PROBLEM DESCRIPTION:
Read the records and gather each line that includes "page".

────────

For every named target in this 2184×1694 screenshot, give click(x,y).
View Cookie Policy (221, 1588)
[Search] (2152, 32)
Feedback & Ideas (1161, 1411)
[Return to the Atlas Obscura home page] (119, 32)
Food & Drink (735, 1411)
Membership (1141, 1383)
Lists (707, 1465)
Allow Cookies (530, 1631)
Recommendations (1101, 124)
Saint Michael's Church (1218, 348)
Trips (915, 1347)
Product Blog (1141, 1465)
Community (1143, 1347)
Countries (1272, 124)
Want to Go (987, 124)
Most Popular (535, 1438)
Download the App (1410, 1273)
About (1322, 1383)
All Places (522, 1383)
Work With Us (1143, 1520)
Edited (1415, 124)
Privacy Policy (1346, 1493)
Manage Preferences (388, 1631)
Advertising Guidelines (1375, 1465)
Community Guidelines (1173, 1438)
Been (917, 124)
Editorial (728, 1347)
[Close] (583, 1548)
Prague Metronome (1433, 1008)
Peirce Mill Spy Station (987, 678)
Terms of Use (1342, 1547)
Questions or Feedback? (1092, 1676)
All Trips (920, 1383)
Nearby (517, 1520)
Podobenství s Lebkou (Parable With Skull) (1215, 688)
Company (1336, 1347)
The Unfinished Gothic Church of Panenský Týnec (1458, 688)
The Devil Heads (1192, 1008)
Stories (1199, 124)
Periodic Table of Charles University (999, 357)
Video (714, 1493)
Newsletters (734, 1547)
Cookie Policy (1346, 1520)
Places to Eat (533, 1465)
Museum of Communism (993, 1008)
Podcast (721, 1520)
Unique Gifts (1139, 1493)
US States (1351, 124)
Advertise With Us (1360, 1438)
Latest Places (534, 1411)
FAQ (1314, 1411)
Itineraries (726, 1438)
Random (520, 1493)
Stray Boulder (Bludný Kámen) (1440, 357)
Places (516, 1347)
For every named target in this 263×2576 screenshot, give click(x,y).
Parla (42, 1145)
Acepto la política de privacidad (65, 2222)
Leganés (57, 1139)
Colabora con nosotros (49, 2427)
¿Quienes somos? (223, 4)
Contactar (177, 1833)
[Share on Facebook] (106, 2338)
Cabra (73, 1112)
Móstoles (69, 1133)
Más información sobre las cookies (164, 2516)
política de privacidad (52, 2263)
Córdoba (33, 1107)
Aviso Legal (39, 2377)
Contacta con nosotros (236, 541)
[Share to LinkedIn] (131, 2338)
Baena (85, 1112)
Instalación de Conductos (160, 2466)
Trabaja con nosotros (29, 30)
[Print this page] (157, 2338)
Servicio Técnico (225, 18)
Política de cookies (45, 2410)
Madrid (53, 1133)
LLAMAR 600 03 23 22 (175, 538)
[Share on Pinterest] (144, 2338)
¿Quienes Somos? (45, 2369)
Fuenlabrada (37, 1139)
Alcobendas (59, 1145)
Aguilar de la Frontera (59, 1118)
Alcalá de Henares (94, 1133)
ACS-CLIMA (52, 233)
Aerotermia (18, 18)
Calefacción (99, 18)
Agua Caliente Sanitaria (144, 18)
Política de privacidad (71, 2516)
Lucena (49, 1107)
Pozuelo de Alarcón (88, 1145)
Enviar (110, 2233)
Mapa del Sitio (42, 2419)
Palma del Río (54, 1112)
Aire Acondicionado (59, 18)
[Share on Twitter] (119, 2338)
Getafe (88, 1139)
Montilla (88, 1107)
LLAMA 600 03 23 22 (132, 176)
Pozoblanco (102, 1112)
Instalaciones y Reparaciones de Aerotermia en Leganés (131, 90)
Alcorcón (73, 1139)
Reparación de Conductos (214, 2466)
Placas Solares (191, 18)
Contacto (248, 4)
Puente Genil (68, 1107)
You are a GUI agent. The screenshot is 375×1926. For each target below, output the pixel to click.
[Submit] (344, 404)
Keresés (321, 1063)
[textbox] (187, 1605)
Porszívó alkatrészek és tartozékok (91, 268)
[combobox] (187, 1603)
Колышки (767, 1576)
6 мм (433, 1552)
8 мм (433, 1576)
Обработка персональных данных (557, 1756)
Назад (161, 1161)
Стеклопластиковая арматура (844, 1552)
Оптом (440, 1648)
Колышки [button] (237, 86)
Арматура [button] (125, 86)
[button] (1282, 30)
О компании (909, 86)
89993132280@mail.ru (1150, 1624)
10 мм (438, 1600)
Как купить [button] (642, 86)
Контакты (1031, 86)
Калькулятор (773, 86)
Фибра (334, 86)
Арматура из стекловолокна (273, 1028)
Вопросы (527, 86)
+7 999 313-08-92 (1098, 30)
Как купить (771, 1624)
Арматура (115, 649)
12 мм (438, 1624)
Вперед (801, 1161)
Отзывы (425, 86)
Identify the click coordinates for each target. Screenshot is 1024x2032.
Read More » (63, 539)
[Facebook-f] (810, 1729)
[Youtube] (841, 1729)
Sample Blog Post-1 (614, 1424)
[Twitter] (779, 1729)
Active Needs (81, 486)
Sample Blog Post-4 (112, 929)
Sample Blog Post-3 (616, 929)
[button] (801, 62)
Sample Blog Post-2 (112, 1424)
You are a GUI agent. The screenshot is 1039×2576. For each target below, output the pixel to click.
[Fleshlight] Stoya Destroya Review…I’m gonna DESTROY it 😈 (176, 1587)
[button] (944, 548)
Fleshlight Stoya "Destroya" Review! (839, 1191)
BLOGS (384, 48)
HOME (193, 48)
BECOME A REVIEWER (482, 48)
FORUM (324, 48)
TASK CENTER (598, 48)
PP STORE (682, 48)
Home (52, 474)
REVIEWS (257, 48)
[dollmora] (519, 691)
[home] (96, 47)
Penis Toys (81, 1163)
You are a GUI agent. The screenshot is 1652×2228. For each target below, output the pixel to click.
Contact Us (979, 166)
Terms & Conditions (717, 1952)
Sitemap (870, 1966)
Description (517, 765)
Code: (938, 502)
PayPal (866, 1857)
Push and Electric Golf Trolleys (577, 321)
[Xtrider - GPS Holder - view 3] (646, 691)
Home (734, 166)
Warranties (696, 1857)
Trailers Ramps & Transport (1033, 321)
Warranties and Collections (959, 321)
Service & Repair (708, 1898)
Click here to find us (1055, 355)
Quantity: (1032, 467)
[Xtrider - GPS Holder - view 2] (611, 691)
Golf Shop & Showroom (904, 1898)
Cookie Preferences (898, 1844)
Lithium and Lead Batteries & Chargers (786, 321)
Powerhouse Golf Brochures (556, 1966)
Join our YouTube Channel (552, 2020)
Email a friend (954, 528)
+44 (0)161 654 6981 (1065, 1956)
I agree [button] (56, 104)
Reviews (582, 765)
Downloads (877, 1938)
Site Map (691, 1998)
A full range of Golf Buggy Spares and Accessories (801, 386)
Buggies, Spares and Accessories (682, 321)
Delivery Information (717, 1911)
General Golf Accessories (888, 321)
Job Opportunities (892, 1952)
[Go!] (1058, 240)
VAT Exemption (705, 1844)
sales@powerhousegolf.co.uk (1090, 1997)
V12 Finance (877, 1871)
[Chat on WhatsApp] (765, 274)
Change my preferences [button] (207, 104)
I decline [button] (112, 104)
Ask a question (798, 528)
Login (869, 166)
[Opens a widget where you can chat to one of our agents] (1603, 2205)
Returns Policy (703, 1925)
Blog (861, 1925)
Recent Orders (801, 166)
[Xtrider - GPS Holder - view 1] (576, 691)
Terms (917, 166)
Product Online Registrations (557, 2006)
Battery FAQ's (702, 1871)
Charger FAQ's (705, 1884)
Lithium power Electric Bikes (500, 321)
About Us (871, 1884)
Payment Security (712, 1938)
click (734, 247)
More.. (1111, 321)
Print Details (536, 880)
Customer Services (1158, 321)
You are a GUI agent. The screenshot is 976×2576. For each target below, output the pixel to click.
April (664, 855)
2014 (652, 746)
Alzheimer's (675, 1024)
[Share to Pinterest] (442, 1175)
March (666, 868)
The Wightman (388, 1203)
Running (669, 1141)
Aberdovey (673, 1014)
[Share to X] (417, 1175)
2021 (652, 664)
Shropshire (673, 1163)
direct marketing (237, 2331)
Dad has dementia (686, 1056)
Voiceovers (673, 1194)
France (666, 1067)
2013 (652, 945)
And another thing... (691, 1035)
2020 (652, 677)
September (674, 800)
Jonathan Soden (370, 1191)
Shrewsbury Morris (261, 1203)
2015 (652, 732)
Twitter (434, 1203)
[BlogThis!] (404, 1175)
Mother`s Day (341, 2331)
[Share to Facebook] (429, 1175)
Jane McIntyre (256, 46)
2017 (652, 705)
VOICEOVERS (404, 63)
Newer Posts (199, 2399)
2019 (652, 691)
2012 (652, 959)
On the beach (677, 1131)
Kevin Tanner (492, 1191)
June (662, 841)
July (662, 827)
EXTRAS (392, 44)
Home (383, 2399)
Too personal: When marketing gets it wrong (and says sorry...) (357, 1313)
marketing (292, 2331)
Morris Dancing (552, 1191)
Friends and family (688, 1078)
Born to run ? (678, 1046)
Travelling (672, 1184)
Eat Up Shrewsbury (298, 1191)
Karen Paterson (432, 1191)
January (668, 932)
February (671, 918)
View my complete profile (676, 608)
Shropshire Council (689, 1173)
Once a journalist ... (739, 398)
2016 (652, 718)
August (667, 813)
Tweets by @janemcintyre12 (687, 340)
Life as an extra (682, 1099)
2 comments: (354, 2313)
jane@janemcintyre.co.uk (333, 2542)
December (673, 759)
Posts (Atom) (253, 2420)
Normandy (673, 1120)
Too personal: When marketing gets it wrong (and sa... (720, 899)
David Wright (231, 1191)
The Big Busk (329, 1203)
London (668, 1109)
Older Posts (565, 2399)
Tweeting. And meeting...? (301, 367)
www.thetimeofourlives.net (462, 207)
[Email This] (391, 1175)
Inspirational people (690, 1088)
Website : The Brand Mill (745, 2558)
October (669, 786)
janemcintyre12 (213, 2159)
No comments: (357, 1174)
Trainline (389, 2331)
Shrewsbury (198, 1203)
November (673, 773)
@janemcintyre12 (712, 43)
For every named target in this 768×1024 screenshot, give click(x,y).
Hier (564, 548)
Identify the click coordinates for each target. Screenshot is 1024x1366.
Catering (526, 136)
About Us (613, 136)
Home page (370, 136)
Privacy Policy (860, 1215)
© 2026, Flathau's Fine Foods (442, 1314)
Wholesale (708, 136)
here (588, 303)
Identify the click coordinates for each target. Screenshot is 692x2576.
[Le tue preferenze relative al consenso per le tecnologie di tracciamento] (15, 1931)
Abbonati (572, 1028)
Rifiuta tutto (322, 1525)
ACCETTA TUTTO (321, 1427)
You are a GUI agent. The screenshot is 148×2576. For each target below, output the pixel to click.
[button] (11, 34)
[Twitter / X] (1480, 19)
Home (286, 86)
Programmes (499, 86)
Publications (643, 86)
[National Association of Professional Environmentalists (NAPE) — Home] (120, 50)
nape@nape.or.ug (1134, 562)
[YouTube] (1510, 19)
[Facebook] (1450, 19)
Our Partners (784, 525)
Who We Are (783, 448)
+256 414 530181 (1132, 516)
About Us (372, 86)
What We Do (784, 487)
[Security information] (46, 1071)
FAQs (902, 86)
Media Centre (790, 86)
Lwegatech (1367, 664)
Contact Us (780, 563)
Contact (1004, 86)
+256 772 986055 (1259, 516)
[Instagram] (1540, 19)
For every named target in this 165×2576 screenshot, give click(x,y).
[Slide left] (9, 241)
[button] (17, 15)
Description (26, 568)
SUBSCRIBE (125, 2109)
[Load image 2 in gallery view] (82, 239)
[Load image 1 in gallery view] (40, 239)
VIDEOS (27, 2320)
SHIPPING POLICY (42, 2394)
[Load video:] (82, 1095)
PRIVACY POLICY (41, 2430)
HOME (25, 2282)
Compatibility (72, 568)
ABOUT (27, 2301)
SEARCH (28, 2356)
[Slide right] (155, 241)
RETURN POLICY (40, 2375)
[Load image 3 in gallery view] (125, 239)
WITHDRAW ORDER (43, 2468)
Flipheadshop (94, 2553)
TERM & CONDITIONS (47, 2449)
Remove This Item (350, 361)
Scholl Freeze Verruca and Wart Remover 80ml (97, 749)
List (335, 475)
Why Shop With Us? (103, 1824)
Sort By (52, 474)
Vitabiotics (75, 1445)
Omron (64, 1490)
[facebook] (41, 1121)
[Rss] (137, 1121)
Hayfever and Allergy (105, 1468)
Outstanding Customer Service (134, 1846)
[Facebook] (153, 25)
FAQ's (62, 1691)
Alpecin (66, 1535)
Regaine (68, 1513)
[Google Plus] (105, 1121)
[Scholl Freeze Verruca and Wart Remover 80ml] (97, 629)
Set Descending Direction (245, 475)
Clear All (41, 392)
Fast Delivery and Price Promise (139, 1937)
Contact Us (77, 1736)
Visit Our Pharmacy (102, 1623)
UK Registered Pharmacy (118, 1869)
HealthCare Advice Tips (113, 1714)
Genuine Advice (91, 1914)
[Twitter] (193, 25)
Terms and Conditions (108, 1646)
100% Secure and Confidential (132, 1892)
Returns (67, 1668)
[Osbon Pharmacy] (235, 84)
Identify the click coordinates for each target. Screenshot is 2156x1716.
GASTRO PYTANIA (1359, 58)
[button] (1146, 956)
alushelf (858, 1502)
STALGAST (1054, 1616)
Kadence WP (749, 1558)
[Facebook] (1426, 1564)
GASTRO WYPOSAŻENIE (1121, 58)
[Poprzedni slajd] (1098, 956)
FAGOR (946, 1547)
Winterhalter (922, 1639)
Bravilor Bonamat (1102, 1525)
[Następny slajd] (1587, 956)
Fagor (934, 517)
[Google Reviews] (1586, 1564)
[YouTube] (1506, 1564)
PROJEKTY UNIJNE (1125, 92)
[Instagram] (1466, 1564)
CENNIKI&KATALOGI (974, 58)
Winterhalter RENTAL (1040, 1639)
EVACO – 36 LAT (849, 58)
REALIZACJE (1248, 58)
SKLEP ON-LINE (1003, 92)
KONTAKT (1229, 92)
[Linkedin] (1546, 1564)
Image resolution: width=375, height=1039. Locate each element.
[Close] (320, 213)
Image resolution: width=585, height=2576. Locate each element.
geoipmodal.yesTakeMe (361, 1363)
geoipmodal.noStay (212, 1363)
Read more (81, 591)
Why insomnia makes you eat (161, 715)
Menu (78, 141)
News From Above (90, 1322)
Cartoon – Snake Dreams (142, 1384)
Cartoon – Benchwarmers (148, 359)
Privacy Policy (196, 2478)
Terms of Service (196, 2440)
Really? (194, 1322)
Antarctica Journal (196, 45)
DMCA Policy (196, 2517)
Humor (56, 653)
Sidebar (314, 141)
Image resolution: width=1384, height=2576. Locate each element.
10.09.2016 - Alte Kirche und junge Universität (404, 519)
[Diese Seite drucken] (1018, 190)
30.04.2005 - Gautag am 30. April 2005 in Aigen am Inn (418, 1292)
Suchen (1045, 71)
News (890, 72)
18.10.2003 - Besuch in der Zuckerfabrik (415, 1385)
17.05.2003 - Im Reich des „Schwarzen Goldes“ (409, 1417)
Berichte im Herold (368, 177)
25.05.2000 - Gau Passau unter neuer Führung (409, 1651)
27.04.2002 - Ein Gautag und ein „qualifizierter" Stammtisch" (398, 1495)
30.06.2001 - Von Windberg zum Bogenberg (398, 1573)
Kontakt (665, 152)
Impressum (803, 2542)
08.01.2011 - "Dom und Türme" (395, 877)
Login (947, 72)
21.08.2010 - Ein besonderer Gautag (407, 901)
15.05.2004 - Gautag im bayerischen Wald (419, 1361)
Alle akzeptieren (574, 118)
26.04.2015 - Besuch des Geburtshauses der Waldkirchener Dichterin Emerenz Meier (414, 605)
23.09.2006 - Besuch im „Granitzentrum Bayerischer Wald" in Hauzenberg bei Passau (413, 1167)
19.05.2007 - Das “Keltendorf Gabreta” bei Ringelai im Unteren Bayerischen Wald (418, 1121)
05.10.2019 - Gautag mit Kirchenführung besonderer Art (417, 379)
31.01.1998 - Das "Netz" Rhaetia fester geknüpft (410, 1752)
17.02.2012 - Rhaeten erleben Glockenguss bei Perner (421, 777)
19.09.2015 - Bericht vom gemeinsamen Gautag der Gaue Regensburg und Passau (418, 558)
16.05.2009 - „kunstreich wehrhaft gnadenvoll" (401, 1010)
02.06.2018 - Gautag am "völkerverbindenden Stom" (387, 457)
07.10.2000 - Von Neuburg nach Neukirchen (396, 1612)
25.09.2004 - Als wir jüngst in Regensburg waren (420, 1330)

────────

EXPECTED ANSWER:
[Return to the Atlas Obscura home page] (119, 32)
[Print this page] (157, 2338)
Home page (370, 136)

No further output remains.